However, there is such thing as “logging too much information” – so you should try to figure out what information must be always present in the logs. You should also consider the option to increase the level of details in the logs by changing the application configuration (and many popular libraries and frameworks allow you to do that). For example, you might not always log information about state of database pool and SQL queries being executed, but it would be great if you can change that setting so you can see that information as well if/when you need them. Same goes for HTTP headers, request/response payloads, etc. – depending on the context and business case, some of these information might be critical, so you always log them, but in some other cases you might just want to “turn them on” when needed.

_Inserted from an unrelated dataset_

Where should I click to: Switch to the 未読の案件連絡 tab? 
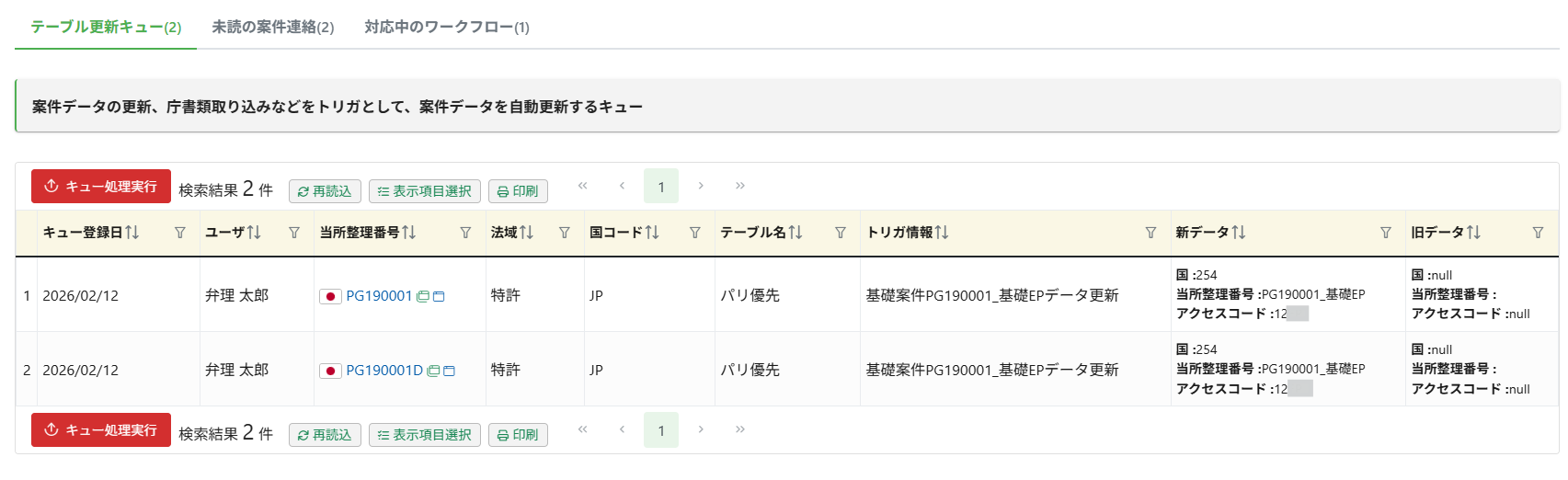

The second problem we mentioned is the format of logs – this commonly happens in a microservice environment when every service logs the same thing in a different way. This presents an issue for several reasons. First, it is not easy for an engineer to juggle between multiple unstructured log entries on the fly. Different log formats between the services might work if there is only a few of them or if the system is in early stages of development – but for production system, I do not believe that this is a good idea at all (unless you have some very strong reason to do it). Setting up common log format is a small thing that might save you a lot of time and effort when it comes to understanding what’s going on inside your system. Once you define this format, you may include it with every new service – so you are sure that all relevant information will be presented in the logs in the exact same way.
Second, not having a common log format might be an issue when it comes to aggregating logs. There are many popular services (some free, some paid) that you can use for log aggregation and major cloud service providers also offer their own tools for this. Basically, log aggregation tools help you collect logs from different sources and manage them in a centralized location, where you can also analyze those logs. In microservice environment, this becomes extremely useful, because all logs, from all your services, will be stored on a single location where you can view them using some user-friendly UI and easily search them by executing queries – and these things are much more efficient if all logs are streamlined and share common format. Depending on the tool, you can even create some metrics or add dashboards with specific information that you want to see. Just imagine the alternative – juggling dozes of log files scattered across dozens of different application nodes and trying to figure out how to connect the relevant string of information. It’s not impossible – but it’s far from efficient.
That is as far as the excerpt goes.